For many workers in many countries wages have stagnated since the 1980s. With the election of Thatcher (44%) in the UK in 1979 and Ronald Reagan (51%) in the USA, the year 1980 marks the beginning of a sustained colonization of society by neoliberalism. One of neoliberalism’s key goals is the destruction of trade unions and the weakening of workers leading to widespread wage stagnation.
1980 also marks the year when wages and productivity parted company. Until that year, both rose together. An analysis by the US Bureau of Labor Statistics distinctly shows that since 1980 there has been a clear break between the evolution of worker productivity and that of wages for most workers. In other words, workers are getting a smaller share of the pie – just as neoliberalism has set out to do.

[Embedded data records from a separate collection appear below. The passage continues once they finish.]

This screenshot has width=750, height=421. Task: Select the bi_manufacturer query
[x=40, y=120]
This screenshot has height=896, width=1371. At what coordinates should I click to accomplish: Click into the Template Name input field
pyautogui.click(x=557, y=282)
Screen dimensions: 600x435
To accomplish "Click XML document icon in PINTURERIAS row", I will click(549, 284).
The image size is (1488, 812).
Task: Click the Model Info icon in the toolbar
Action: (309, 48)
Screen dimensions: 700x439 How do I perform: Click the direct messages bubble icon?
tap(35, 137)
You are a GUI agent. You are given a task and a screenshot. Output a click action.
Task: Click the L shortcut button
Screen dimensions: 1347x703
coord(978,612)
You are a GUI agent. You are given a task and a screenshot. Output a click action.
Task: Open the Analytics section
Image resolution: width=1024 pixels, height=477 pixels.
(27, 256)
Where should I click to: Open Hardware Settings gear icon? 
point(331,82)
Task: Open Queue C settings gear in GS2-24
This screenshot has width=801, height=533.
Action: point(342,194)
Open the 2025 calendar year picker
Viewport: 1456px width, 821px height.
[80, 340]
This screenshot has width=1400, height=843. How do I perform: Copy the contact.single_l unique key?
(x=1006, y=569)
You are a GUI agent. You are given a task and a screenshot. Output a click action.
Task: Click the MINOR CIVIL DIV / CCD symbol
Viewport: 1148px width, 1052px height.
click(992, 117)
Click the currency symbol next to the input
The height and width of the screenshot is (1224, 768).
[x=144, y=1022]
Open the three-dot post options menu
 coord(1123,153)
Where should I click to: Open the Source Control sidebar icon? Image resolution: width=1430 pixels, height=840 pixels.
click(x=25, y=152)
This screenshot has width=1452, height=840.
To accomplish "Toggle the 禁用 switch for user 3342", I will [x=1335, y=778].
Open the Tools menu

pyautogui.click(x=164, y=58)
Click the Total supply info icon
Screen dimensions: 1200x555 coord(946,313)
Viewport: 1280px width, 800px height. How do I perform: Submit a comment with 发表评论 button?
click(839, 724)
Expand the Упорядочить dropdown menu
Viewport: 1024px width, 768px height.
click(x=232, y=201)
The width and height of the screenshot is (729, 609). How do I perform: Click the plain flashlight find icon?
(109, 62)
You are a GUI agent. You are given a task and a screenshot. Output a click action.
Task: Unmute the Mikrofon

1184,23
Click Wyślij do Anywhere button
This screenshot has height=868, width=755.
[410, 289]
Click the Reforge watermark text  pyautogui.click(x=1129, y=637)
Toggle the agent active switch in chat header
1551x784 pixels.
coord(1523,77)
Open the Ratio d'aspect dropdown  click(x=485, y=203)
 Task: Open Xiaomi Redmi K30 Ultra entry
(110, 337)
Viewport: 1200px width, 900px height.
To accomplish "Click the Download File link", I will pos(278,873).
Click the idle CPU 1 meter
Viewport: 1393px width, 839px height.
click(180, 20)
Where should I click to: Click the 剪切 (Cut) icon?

As workers’ productivity increased but wages stagnate, they’re walking fast and moving backward.
This also means there is an ever-increasing rise in wage inequality. Top earners have increased their income while workers at the bottom half have not experienced such gains. Even unhealthier is the fact that the top 1% worker now earn on average twenty times more than the bottom 99% workers in the same firm. Neoliberalism has vacuumed wealth upwards. This is camouflage through, for example, the all boats rise and the trickle down ideology. In fact,
The labor share, the total expenditure on wages as a share of production in the economy has historically been around two-thirds, or 65%. The remaining one-third is expenditure on capital and profits. Today the labor share is below 58%. A decline of 7% [this] may seem tiny, but that includes the salaries of all those top earners, not just the low-paid workers.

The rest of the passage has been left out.